Forwarded from Anthony (Peru)

Louis Proyect lnp3 at
Tue Oct 24 08:16:23 MDT 2000

Hi Lou:

The following article on Peru appears in today's NYT. A substantially
similar article appears in El Tiempo of Bogota. The differences between the
two articles: El Tiempo reports more details about Montesinos in Panama -
including alleged assasination threats by Sendero Luminoso (which still
exists in some form)- but not a word about the supposed connection between
Montesinos and the FARC (although it was big news in the past.)



Intelligence Chief Returns, Sending Peru Into Disarray

October 24, 2000


LIMA, Peru, Oct. 23A month after fleeing, the former intelligence chief
returned here today, plunging the government of President Alberto K.
Fujimori into disarray.

First Vice President Francisco Tudela, a close ally of Mr. Fujimori,
resigned, saying of the intelligence chief, Vladimiro Montesinos, who fled
to escape allegations of corruption, "The game he is playing with the
country outrages me."

Downtown Lima was filled with tear gas as the police and protesters
clashed. Opposition leaders, fearing that Mr. Montesinos might be planning
a coup with the military high command, pledged to take to the streets.
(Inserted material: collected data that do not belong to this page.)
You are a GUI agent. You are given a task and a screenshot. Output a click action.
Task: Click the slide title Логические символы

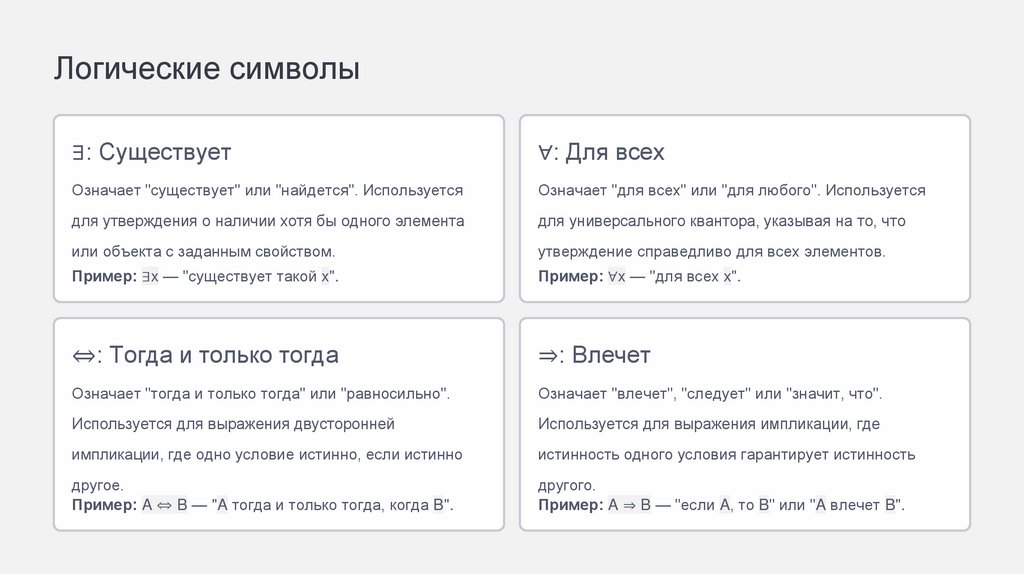(206, 69)
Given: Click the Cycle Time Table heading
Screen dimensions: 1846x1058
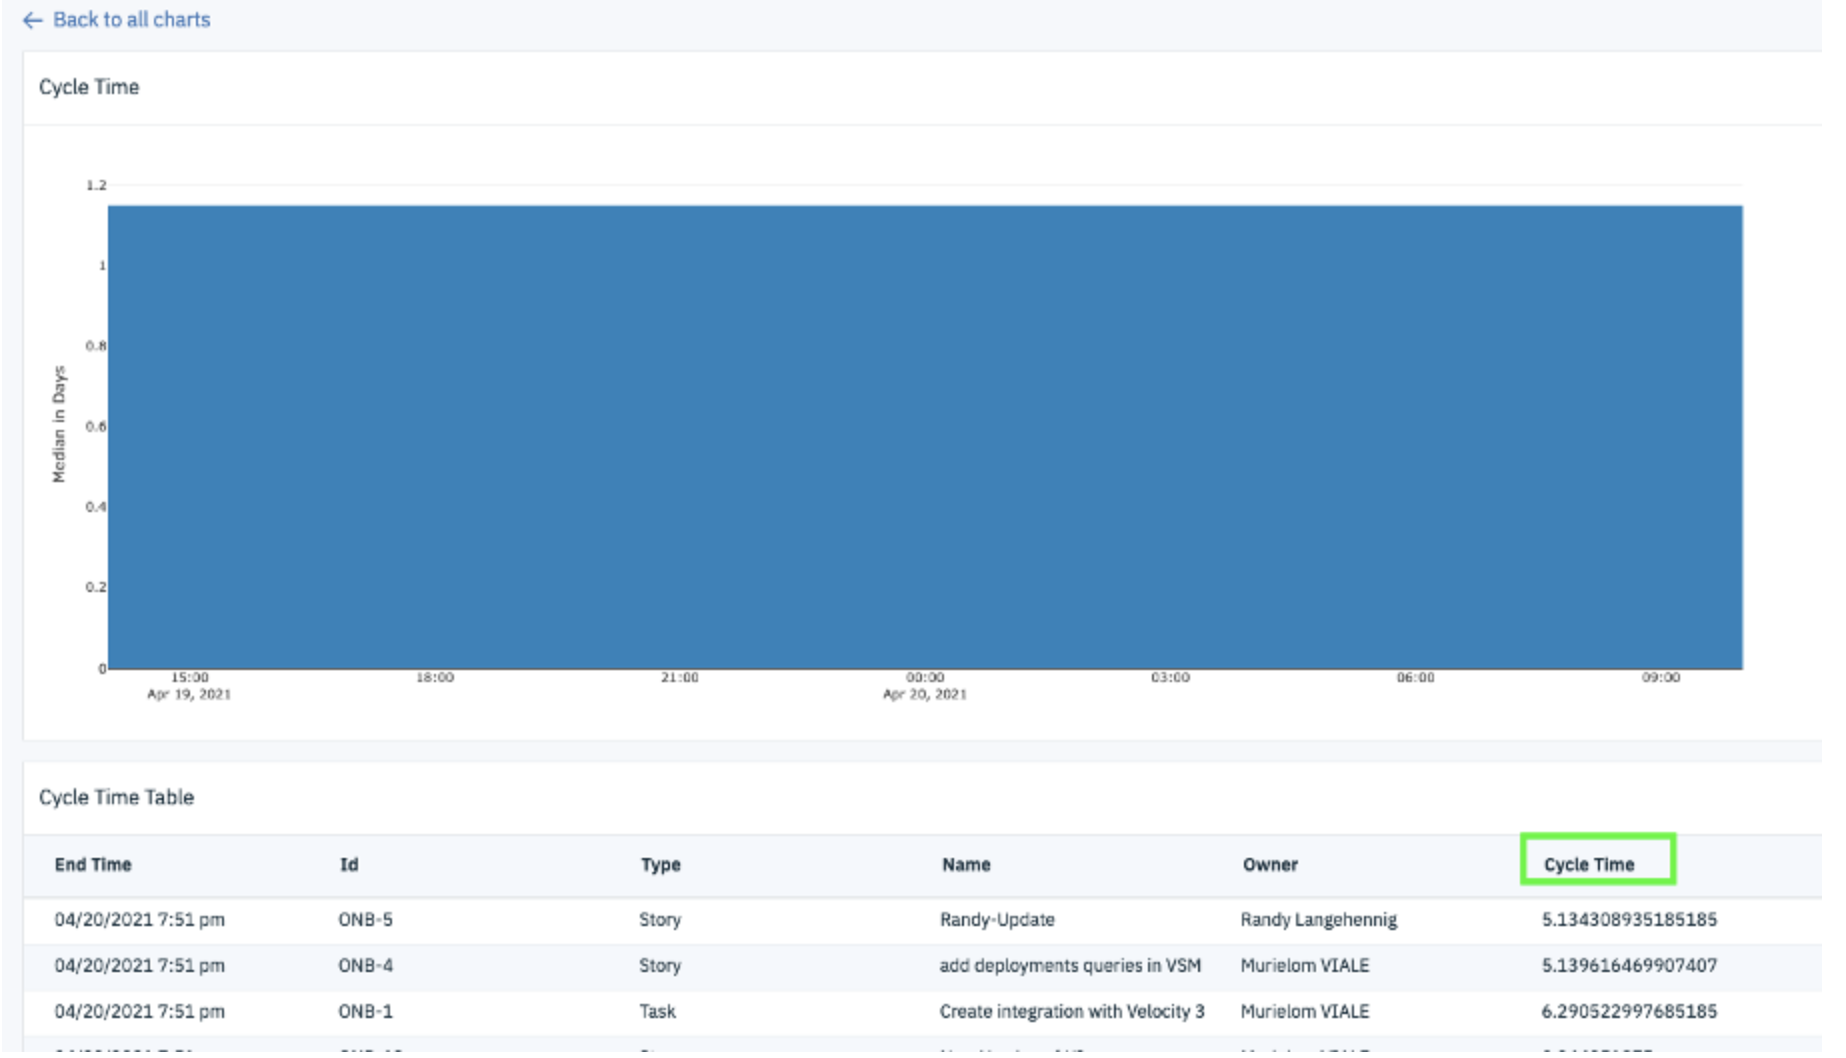Looking at the screenshot, I should pyautogui.click(x=116, y=798).
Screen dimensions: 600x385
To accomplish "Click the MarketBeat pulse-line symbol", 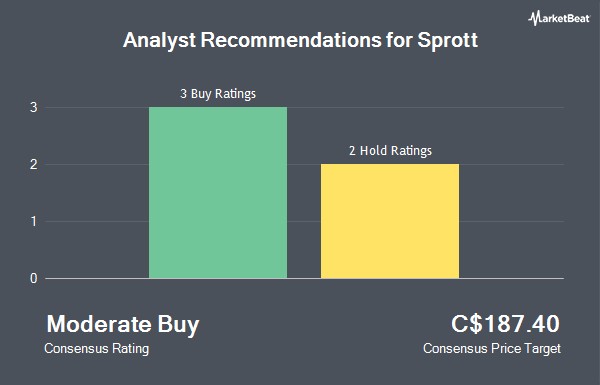I will coord(534,18).
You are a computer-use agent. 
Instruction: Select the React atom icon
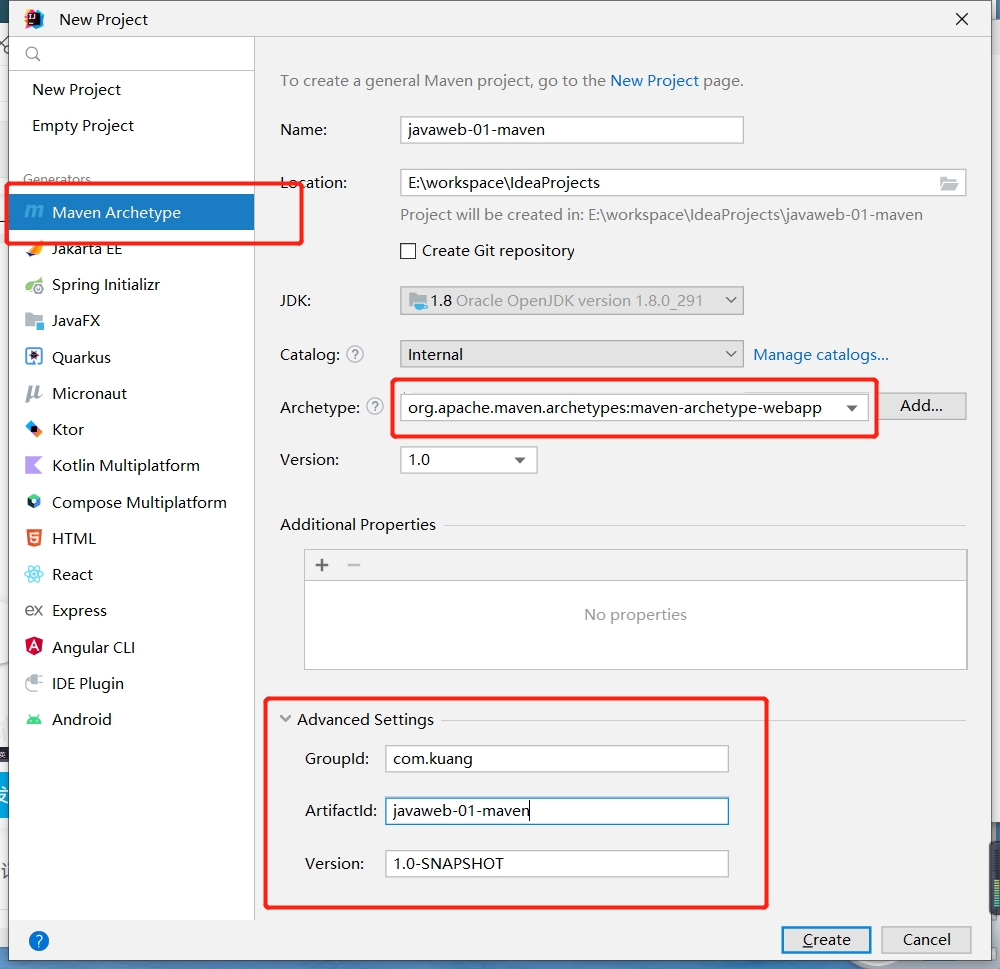[34, 575]
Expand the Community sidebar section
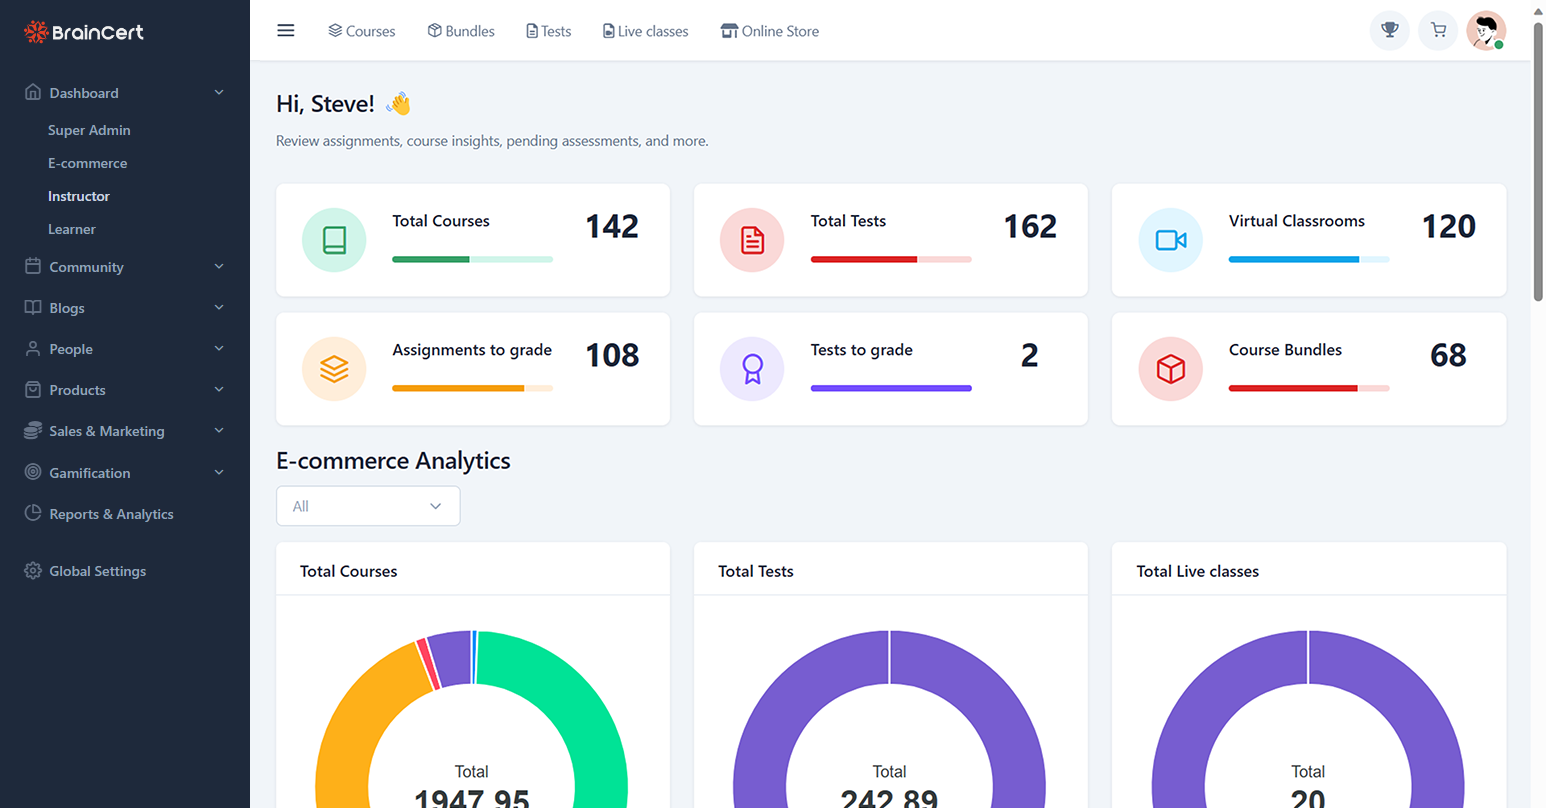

In Washington, a spokesman for the White House, Jake Siewert, said, "Any
move to disrupt the constitutional order would lead to Peru's isolation."

It was not immediately clear whether Mr. Montesinos's return was the last
play of a high-stakes gambler or part of an army plot to force the
opposition to accept a sweeping amnesty for the security forces, covering
not only human rights violations, but perhaps also arms trafficking and
drug dealing.

Over the last three days, the government has proposed an amnesty as part of
the Constitution, a step that would require 80 of the 120 votes in
Congress. Because the government has a paper-thin majority in the
legislature, it would need the opposition to go along.

The government is insisting that an amnesty has to be set before a date for
presidential elections can be scheduled. Senior military officials have
been pressing Mr. Fujimori for the amnesty.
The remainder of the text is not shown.